@Christian, I don't think the equation system can be linearize easily, unlike the post you suggested.
Powell's Hybrid method (optimize.fsolve()
) is quite sensitive to initial conditions, so it is very useful if you can come up with a good initial parameter guess. In the following example, we firstly minimize the sum-of-squares of all three equations using Nelder-Mead method (optimize.fmin()
, for small problem like OP, this is probably already enough). The resulting parameter vector is then used as the initial guess for optimize.fsolve()
to get the final result.
>>> from numpy import *
>>> from scipy import stats
>>> from scipy import optimize
>>> HF, M1F, x=1000.,900.,10.
>>> def f(p):
return abs(sum(array(equations(p))**2)-0)

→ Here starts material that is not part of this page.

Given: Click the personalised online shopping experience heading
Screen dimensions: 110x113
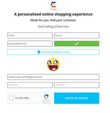Looking at the screenshot, I should (x=53, y=14).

>>> optimize.fmin(f, (1.,1.,1.))
Optimization terminated successfully.
Current function value: 0.000000
Iterations: 131
Function evaluations: 239
array([ -8.95023217, 9.45274653, -11.1728963 ])
>>> optimize.fsolve(equations, (-8.95023217, 9.45274653, -11.1728963))
array([ -8.95022376, 9.45273632, -11.17290503])
>>> pr=optimize.fsolve(equations, (-8.95023217, 9.45274653, -11.1728963))
>>> equations(pr)
(-7.9580786405131221e-13, -1.2732925824820995e-10, -5.6843418860808015e-14)
The result is pretty good.